__WHAT IS EXPECTED__. Write out the passage of the customer responsibilities section that begins at "(b) Third-Party Products." and stops after "such Third-Party Products.", keeping every word unchanged.

3. CUSTOMER RESPONSIBILITIES
(a) General. Customer is responsible and liable for all uses of the Provider IP resulting from access provided by Customer, directly or indirectly, whether such access or use is permitted by or in violation of this Agreement. Without limiting the generality of the foregoing, Customer is responsible for all acts and omissions of Authorized Users, and any act or omission by an Authorized User that would constitute a breach of this Agreement if taken by Customer will be deemed a breach of this Agreement by Customer. Customer shall use reasonable efforts to make all Authorized Users aware of this Agreement’s provisions as applicable to such Authorized User’s use of the Provider IP and shall cause Authorized Users to comply with such provisions.
(b) Third-Party Products. Provider may from time to time make Third-Party Products available to Customer. For purposes of this Agreement, such Third-Party Products are subject to their own terms and conditions and the applicable flow through provisions referred to in the Order Form. If Customer does not agree to abide by the applicable terms for any such Third-Party Products, then Customer should not install or use such Third-Party Products.

__STORED ROWS__.
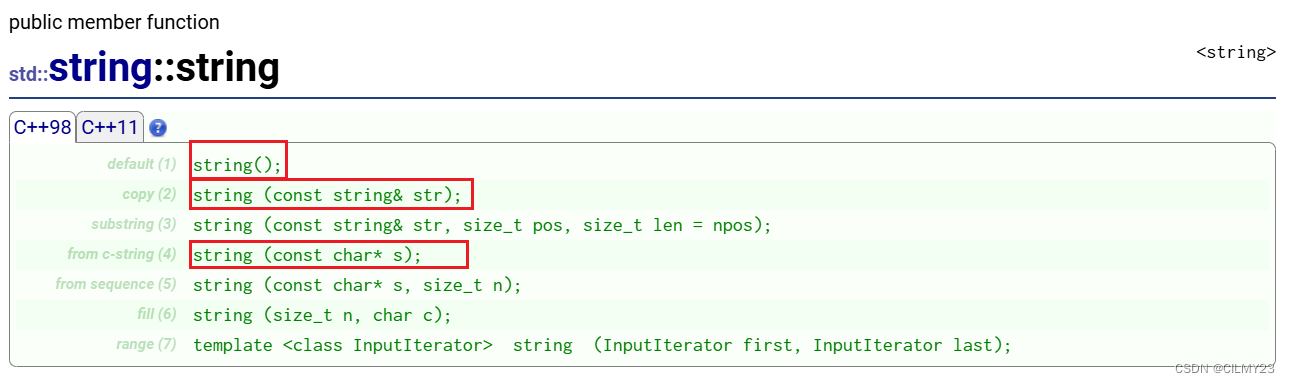Click the 'string (size_t n, char c);' signature
The image size is (1290, 383).
point(323,315)
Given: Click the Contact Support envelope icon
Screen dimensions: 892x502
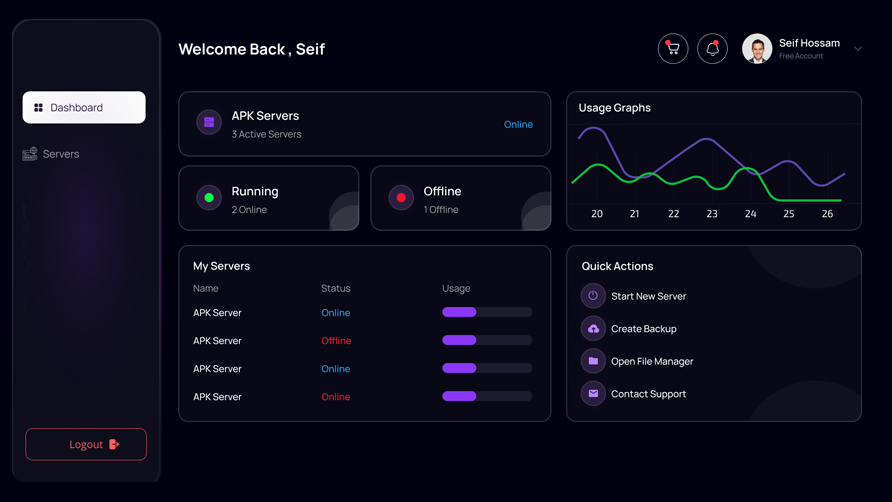Looking at the screenshot, I should click(x=593, y=394).
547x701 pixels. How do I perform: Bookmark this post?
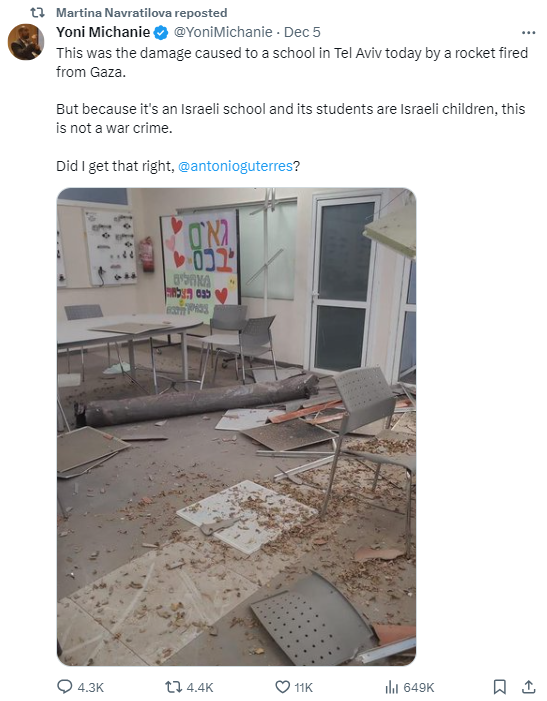[x=500, y=687]
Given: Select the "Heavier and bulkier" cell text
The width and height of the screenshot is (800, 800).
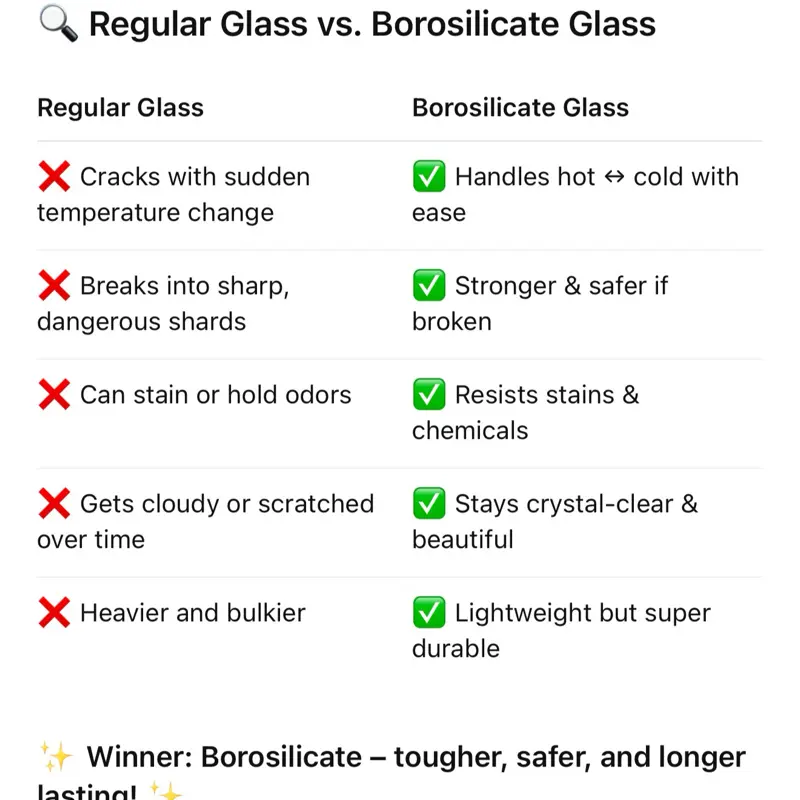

__THE REPLY__.
(b) Third-Party Products. Provider may from time to time make Third-Party Products available to Customer. For purposes of this Agreement, such Third-Party Products are subject to their own terms and conditions and the applicable flow through provisions referred to in the Order Form. If Customer does not agree to abide by the applicable terms for any such Third-Party Products, then Customer should not install or use such Third-Party Products.